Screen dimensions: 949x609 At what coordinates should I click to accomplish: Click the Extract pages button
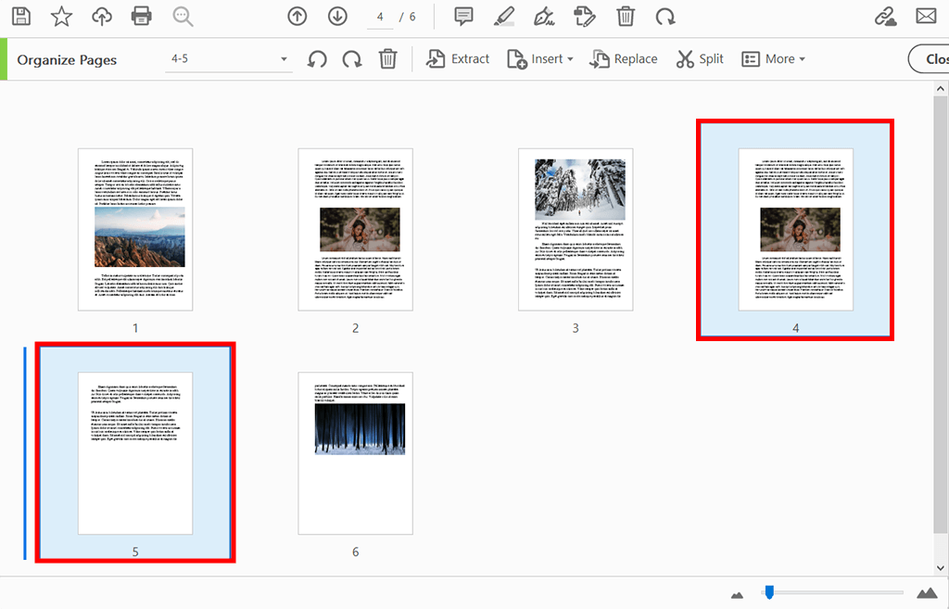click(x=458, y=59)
* * *
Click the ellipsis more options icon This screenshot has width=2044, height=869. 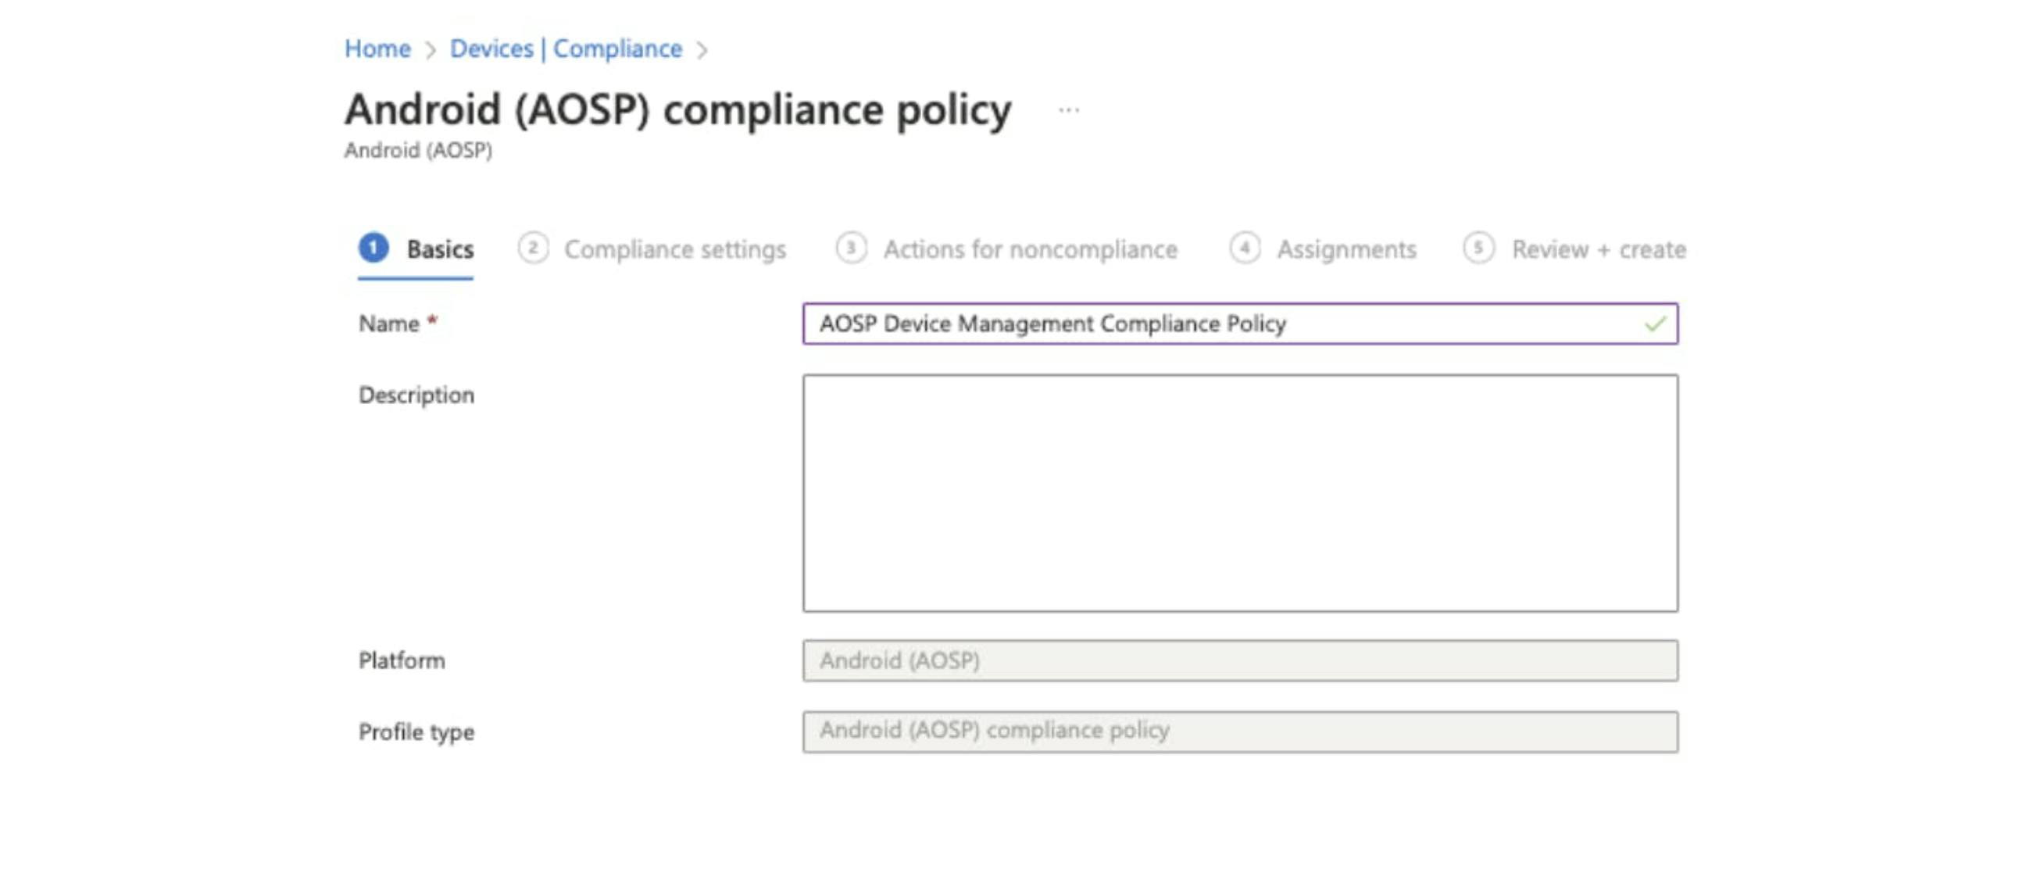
...
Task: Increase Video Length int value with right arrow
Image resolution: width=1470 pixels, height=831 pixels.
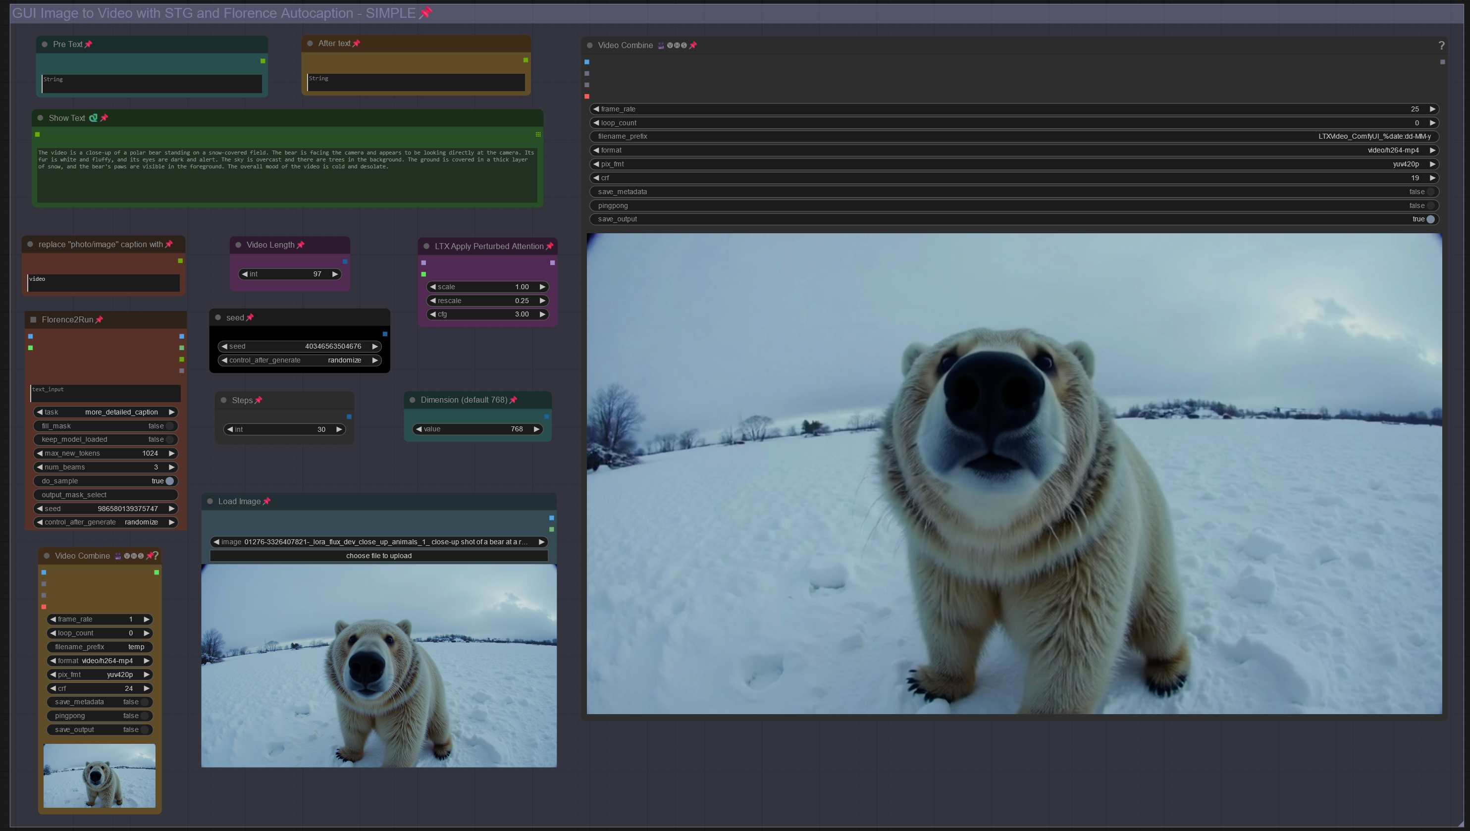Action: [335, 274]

◆ **Task goal**
Could you rewrite the records from the line that has "Screen dimensions: 949x609" through the line that has "click(x=458, y=59)", changing "Extract" to "Split" and keeping everything else as it is? Leave the pictures out.

◆ **Output of the exercise**
Screen dimensions: 949x609 At what coordinates should I click to accomplish: Click the Split pages button
click(x=458, y=59)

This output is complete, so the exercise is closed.